■ **Cel**: Powiel bez zmian wiersze od początku listingu aż do wiersza zawierającego „coord(231,382)” włącznie.

###

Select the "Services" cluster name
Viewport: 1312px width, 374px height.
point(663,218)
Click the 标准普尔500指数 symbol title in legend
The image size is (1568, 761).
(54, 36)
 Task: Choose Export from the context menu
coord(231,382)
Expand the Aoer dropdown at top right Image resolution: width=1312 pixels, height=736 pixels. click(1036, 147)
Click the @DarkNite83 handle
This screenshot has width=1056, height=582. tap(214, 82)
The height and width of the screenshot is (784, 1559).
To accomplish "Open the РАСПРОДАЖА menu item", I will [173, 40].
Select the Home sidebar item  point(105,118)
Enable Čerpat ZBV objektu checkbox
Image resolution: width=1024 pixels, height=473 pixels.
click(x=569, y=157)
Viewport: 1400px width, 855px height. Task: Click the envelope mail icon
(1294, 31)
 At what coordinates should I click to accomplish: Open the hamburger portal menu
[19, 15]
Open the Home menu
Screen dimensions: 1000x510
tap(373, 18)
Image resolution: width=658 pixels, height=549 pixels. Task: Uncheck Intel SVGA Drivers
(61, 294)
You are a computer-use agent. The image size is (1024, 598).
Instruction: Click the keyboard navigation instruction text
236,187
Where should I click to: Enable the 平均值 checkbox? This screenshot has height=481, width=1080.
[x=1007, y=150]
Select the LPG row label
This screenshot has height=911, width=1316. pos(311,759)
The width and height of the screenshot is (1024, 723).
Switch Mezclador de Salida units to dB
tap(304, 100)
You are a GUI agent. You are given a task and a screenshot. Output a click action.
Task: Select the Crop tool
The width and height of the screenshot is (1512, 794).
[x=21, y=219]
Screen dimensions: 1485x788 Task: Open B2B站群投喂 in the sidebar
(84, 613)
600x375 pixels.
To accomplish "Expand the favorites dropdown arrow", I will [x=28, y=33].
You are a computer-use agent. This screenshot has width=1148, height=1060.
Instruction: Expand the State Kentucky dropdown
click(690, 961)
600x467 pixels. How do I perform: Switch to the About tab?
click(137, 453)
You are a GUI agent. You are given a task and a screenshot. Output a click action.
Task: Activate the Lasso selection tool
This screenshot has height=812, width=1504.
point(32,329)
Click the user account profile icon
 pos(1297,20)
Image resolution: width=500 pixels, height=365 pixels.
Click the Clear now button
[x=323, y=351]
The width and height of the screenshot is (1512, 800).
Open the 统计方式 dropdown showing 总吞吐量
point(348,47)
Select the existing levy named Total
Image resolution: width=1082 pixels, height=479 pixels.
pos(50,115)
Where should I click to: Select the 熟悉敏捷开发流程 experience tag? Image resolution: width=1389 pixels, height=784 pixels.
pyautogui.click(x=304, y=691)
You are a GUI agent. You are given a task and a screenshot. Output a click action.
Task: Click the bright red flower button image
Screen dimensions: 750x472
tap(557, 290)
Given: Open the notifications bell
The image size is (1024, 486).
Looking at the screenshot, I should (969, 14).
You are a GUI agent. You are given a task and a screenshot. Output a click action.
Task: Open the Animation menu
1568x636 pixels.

###

■ **Rozwiązanie zadania**:
Select the "Services" cluster name
Viewport: 1312px width, 374px height.
point(663,218)
Click the 标准普尔500指数 symbol title in legend
The image size is (1568, 761).
(54, 36)
 Task: Choose Export from the context menu
coord(231,382)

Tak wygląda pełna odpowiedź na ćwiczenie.